In the Reichstag election in December 1924, the DVRP only ran in the Baden constituency; Candidates were Ruge and Roth. The DVRP received 3405 votes; with 0.3% it lagged behind the NSFP in Baden, which reached 1.9% here. The DVRP achieved above-average results in northern Baden in the triangle between the cities of Karlsruhe, Mannheim and Wertheim and in the southern Baden districts of Emmendingen and Lörrach . In Roth's home community of Liedolsheim , 35.9% of voters voted for the DVRP, in the nearby towns of Linkenheim and Staffort it was 9.0% and 14.5%, respectively.

Roth and Worch joined the NSDAP after its readmission in 1925; Worch later became NSDAP district leader for Karlsruhe; From 1930 Roth was a member of the Reichstag for the National Socialists.
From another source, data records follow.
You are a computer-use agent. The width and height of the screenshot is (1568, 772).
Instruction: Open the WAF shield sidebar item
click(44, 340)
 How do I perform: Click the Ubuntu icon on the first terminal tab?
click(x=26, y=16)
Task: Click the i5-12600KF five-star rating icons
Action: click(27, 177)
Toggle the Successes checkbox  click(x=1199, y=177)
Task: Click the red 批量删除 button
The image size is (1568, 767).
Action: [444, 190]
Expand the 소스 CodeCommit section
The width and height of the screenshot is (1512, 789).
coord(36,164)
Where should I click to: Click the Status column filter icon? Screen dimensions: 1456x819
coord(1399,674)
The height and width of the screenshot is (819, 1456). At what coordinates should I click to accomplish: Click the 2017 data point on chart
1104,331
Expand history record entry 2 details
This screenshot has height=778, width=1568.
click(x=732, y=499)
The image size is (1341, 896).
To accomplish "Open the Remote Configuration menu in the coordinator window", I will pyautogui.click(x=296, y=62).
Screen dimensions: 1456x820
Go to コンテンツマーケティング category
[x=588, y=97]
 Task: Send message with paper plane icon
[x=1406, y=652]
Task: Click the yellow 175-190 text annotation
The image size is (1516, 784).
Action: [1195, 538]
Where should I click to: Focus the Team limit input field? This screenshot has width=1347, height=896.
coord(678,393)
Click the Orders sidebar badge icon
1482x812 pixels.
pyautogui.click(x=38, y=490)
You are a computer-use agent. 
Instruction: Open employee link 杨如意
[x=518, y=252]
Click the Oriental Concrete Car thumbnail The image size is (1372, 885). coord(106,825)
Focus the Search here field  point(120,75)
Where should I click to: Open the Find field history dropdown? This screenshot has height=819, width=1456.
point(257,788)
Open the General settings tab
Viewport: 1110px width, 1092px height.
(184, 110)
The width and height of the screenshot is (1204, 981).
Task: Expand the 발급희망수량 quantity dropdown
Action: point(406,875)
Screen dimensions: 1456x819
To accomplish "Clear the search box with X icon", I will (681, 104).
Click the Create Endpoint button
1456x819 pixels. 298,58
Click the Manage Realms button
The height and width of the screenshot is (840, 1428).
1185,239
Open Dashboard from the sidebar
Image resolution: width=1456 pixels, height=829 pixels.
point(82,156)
Even at the end of 1932, Hitler rudely refused to work with Ruge.

Individual evidence

  1. John Peter Horst Grill: The Nazi movement in Baden, 1920-1945. University of North Carolina Press, Chapel Hill 1983, ISBN 0-8078-1472-5 , pp. 33, 105.
  2. ^ Grill, Nazi movement , p. 105.
  3. Martin Döring: "Parliamentary arm of the movement." The National Socialists in the Reichstag of the Weimar Republic. (= Contributions to the history of parliamentarism and political parties, Volume 130) Droste, Düsseldorf 2001, ISBN 3-7700-5237-4 , p. 434.
  4. Baden Statistical Office (ed.): The Reichstag election on December 7, 1924 in Baden. Karlsruhe 1926, p. 61.
  5. ^ Grill, Nazi movement , pp. 105f.
  6. ^ Frank Teske: The district of Karlsruhe in the Nazi era. A study on social, political and economic change using the example of the communities Berghausen, Jöhlingen, Linkenheim and Malsch. (= Contributions to the history of the district of Karlsruhe. Volume 4) Regionalkultur, Ubstadt-Weiher 2003, ISBN 3-89735-230-3 , p. 34.
  7. ^ Hansmartin Schwarzmaier: Ruge, Arnold Paul. In: Bernd Ottnad (Ed.): Badische Biographien . New series, volume 4. Kohlhammer, Stuttgart 1996, ISBN 3-17-010731-3 , pp. 244-247 ( online ).